*DATA SECTION:*
* * *

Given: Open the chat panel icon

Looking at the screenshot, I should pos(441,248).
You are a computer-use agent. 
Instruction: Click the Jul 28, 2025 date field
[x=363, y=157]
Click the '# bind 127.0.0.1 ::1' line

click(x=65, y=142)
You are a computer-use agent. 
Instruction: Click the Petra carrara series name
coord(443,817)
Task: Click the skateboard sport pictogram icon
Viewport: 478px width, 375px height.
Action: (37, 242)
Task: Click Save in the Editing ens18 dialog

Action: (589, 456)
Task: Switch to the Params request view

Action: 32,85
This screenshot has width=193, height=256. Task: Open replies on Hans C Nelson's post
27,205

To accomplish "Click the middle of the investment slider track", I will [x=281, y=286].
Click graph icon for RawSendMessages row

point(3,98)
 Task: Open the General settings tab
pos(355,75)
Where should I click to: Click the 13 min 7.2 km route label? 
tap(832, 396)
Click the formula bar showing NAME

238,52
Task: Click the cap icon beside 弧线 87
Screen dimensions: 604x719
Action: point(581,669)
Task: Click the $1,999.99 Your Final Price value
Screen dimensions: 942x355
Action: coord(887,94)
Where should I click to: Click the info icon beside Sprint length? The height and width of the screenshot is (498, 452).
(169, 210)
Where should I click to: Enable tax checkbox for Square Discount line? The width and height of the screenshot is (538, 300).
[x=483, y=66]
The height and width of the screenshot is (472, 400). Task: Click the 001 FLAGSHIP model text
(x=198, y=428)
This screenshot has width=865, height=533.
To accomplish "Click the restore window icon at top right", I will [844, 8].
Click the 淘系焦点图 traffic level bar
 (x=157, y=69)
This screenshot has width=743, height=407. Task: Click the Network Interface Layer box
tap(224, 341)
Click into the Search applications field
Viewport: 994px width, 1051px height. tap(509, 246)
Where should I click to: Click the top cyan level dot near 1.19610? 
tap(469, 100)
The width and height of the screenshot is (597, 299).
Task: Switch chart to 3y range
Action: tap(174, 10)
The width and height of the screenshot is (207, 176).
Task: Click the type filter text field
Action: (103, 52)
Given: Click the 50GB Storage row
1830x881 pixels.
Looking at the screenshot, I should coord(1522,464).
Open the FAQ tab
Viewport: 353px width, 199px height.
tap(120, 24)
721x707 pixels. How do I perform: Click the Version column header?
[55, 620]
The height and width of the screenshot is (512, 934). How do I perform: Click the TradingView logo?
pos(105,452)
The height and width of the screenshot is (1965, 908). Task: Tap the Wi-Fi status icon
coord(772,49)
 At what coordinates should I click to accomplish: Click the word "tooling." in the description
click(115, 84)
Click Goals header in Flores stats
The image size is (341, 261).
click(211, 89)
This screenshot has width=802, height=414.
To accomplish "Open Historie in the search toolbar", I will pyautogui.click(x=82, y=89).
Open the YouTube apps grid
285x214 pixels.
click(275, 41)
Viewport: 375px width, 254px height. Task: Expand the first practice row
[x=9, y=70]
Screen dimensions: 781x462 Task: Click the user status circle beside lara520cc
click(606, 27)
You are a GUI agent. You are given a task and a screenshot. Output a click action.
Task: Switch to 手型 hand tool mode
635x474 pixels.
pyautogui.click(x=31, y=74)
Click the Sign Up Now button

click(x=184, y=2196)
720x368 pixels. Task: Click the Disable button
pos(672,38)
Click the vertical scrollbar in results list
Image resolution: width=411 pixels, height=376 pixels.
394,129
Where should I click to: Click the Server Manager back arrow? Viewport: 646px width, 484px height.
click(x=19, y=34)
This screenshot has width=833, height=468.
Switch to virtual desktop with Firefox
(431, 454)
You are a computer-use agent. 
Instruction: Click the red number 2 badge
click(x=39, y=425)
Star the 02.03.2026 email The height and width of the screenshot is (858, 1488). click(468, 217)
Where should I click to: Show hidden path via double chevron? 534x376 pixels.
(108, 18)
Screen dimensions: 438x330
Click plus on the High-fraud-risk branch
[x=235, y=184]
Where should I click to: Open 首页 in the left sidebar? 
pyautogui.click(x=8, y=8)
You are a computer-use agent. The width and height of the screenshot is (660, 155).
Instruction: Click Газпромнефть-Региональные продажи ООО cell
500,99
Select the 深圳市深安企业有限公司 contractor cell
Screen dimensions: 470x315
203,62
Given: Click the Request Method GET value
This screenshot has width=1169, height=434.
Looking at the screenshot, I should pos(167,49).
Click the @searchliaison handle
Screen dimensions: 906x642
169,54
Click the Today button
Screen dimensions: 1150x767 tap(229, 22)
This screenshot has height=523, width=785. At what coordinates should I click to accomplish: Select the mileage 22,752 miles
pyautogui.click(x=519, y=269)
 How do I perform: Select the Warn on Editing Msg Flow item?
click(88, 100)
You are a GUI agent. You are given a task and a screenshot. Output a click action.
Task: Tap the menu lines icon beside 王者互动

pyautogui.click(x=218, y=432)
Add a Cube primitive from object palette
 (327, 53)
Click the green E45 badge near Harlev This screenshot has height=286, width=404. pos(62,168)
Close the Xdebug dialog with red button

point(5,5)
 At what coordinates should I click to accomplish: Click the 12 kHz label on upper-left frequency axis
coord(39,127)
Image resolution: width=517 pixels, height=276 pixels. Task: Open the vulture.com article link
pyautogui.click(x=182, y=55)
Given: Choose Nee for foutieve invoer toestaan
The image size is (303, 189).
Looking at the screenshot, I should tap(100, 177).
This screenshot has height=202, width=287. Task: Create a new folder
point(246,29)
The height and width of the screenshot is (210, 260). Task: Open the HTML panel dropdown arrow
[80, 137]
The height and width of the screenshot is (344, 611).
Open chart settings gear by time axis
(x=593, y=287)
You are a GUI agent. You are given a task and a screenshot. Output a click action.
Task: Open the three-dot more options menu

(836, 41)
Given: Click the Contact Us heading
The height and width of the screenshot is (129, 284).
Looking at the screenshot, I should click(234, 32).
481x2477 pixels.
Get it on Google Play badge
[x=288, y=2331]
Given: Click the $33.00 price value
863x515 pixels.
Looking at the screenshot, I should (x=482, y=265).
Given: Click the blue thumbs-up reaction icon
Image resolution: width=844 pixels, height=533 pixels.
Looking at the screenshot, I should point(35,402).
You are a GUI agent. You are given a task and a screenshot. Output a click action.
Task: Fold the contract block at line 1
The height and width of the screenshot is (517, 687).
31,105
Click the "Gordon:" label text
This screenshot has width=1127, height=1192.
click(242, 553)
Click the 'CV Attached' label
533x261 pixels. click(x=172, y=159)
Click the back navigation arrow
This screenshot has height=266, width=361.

* * *

*AIM OF THE TASK:* For the listing above, print only the lines starting at the line containing "Get it on Google Play badge" and ending at the line containing "Task: Fold the contract block at line 1", exactly, both included.

*THE COMPLETED TASK:*
Get it on Google Play badge
[x=288, y=2331]
Given: Click the $33.00 price value
863x515 pixels.
Looking at the screenshot, I should (x=482, y=265).
Given: Click the blue thumbs-up reaction icon
Image resolution: width=844 pixels, height=533 pixels.
Looking at the screenshot, I should point(35,402).
You are a GUI agent. You are given a task and a screenshot. Output a click action.
Task: Fold the contract block at line 1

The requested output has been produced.